Exercise objective:
An exact, word-for-word copy of the entries is required, beginning at the line that contains "کلیپ پریمیر میثم" and ending at the last line, both included.

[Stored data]
====================
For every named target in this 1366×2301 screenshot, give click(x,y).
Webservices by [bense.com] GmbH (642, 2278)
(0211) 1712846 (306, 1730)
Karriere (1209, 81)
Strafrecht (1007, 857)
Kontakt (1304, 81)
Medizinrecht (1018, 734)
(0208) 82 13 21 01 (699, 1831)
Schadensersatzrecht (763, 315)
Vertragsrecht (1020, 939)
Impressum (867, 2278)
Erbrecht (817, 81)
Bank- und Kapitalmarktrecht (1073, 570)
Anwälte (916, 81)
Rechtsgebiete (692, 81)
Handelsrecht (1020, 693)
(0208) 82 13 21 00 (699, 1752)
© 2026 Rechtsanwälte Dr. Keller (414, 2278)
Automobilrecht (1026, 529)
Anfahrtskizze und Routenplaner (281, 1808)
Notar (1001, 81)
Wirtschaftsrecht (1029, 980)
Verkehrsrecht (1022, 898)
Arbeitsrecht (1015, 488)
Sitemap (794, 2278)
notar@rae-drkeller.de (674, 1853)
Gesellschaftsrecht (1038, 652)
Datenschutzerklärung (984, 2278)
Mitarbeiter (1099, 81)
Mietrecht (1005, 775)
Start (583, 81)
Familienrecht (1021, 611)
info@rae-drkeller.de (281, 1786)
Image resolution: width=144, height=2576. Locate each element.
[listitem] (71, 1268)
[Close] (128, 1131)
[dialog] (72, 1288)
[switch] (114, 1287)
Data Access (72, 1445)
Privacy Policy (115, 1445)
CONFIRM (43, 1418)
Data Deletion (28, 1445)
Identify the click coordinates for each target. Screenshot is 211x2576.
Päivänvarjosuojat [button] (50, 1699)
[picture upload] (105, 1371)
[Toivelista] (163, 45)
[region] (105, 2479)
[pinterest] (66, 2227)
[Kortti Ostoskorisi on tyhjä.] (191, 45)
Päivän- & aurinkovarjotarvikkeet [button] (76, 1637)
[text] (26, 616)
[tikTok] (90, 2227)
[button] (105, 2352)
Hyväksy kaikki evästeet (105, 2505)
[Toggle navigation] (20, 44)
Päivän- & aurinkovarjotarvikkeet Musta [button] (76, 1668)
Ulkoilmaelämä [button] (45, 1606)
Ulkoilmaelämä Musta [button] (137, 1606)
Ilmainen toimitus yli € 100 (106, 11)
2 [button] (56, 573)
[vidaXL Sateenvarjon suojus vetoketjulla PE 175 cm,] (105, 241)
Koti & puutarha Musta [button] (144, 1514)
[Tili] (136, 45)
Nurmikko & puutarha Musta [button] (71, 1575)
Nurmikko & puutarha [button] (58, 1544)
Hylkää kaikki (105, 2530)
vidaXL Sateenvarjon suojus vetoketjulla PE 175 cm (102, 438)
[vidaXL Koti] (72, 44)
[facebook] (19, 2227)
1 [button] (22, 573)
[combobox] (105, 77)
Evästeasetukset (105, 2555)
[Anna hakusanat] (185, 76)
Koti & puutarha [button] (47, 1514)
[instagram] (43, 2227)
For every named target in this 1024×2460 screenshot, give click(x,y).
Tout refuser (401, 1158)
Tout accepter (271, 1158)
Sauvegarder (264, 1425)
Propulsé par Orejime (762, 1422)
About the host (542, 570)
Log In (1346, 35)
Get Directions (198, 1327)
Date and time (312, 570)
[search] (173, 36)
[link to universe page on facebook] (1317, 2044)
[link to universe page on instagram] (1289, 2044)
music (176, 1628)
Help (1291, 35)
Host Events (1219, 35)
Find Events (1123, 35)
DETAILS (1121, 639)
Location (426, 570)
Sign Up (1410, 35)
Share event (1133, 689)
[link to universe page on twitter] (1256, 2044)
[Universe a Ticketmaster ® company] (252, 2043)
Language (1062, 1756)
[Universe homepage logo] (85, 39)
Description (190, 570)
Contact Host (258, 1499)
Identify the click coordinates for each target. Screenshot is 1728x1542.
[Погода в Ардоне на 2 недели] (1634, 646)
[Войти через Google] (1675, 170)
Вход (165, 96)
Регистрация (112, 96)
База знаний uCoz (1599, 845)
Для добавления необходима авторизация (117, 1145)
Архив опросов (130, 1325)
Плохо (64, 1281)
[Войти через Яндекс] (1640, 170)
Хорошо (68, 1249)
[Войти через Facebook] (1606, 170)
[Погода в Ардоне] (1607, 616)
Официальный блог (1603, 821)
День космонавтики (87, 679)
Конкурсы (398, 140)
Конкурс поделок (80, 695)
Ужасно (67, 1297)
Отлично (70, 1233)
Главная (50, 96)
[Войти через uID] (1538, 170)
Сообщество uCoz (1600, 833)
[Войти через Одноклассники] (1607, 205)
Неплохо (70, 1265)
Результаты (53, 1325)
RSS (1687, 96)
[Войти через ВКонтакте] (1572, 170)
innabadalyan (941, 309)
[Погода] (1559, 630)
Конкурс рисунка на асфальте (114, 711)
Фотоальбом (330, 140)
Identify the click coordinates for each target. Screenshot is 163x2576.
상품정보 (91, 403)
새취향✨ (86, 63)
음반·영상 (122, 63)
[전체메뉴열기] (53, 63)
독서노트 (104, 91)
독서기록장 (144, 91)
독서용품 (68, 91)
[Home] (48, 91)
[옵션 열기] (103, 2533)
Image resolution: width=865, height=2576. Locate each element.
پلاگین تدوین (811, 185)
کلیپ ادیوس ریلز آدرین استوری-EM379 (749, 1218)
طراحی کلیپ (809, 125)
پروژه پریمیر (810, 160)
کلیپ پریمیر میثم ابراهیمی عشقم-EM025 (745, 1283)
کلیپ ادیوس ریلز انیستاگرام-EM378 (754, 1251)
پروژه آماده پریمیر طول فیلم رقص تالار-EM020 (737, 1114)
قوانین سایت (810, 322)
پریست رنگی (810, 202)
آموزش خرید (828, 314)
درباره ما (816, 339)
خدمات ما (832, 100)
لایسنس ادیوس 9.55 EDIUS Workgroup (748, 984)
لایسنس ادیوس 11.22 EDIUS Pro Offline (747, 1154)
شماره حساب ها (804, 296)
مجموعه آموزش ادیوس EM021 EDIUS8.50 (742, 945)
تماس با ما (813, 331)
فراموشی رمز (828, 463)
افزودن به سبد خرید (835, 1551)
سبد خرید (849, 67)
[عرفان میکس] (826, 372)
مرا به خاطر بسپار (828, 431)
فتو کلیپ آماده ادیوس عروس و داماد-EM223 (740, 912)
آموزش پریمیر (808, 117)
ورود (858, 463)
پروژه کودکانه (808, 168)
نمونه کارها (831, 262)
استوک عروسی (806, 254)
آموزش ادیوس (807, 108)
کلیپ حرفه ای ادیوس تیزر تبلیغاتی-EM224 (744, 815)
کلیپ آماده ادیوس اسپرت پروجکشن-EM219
====================
Final answer:
کلیپ پریمیر میثم ابراهیمی عشقم-EM025 (745, 1283)
کلیپ ادیوس ریلز انیستاگرام-EM378 (754, 1251)
پروژه آماده پریمیر طول فیلم رقص تالار-EM020 (737, 1114)
قوانین سایت (810, 322)
پریست رنگی (810, 202)
آموزش خرید (828, 314)
درباره ما (816, 339)
خدمات ما (832, 100)
لایسنس ادیوس 9.55 EDIUS Workgroup (748, 984)
لایسنس ادیوس 11.22 EDIUS Pro Offline (747, 1154)
شماره حساب ها (804, 296)
مجموعه آموزش ادیوس EM021 EDIUS8.50 (742, 945)
تماس با ما (813, 331)
فراموشی رمز (828, 463)
افزودن به سبد خرید (835, 1551)
سبد خرید (849, 67)
[عرفان میکس] (826, 372)
مرا به خاطر بسپار (828, 431)
فتو کلیپ آماده ادیوس عروس و داماد-EM223 (740, 912)
آموزش پریمیر (808, 117)
ورود (858, 463)
پروژه کودکانه (808, 168)
نمونه کارها (831, 262)
استوک عروسی (806, 254)
آموزش ادیوس (807, 108)
کلیپ حرفه ای ادیوس تیزر تبلیغاتی-EM224 (744, 815)
کلیپ آماده ادیوس اسپرت پروجکشن-EM219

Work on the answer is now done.